For her two years as a Barn Dance regular, Andrescik sang hymns and “sweet” songs like Dinah Shore did at the time. “I didn’t sing real twangy stuff,” she recalls. One problem—her last name. Stone wanted to make it easier for viewers to spell it in fan letters, so she took her middle name as her last and became Rita Marie on air. “I always called myself ‘Rita Marie of KSTP,’” she says.
Andrescik also performed on two Barn Dance spin-off shows—Main Street and her own morning show for about a year, Rita and the Gang. Having her own show was fun, but waking up at the same time as the milkman, she says, was not. During the summer, the troupe performed in small towns. She made $10 for each Barn Dance and out-of-town show, and $5 for each noon and morning show. “It was like I should be paying them,” she says. “We performed at the State Fair for the noon show every day, and I would walk on the streets, and people would want my autograph.”
Eventually, Andrescik left, and the show went off the air in the late 1950s. “Music changed, times changed,” she says. “When I was on the Barn Dance, it was the biggest thing in town. That was the only thing on television. That and the (professional baskebtall team) Lakers (before moving to Los Angeles).” In the end, country music won her over. “I have a hard time deciding which I like better: opera or country,” she says. “Singing with Barn Dance made me love country.”
Andrescik later performed with the Schieks Singing Sextet, singing show tunes at Schieks Cafe, a trendy supper club at the time in Minneapolis, where Andrescik met and married her first husband, Mike Wisniewski. The couple worked three shows the night of their wedding. “You couldn’t have two from a sextet gone,” she says.
The couple teamed up in the 1960s as the song-and-dance act, Rita and Mike Warren, mostly performing locally. For two years, the duo traveled to gigs in such places as Los Angeles, Tucson, and Medora, N.D. She enjoyed the singing but grew tired of the road, especially with two young sons. Eventually, they split up the act and divorced.

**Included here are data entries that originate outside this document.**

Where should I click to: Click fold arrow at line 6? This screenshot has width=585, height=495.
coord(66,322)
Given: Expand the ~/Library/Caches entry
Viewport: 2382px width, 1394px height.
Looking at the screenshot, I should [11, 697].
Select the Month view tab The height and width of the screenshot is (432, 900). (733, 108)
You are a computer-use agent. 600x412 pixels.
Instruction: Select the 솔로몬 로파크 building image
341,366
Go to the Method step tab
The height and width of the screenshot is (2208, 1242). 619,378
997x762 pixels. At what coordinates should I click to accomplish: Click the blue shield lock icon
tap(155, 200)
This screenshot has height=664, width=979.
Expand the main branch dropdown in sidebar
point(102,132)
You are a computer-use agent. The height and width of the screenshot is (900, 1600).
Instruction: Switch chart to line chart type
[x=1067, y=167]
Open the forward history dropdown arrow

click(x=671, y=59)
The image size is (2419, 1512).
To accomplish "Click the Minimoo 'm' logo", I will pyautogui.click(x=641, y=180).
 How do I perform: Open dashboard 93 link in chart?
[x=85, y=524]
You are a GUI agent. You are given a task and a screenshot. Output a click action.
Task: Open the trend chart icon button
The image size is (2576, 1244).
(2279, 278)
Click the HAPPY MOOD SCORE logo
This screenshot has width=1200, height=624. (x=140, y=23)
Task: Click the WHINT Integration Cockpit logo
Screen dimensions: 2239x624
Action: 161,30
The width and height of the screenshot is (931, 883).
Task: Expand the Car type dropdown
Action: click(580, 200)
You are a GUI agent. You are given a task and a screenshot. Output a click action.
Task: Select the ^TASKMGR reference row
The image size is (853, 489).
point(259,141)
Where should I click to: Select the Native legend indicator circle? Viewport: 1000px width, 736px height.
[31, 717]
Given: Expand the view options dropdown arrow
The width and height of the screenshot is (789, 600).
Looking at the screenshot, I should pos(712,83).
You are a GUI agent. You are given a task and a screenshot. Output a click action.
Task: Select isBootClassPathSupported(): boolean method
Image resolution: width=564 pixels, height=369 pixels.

After needing a cornea transplant in the early 1970s, Andrescik turned to teaching music. She eventually landed at her alma mater, Edison High School, in northeast Minneapolis. In all, she taught for 23 years before retiring in 1995. She never regretted leaving television. “I was performing right at school, and I was helping kids,” she says. “I loved my job.”
Andrescik has been singing for 10 years with The Somewhat Dixieland Band. She and her fellow eight musicians play Dixieland music at senior residences and church gatherings. Andrescik loves being back on stage. “It means I can still do it,” she says. “I feel like I still have it.”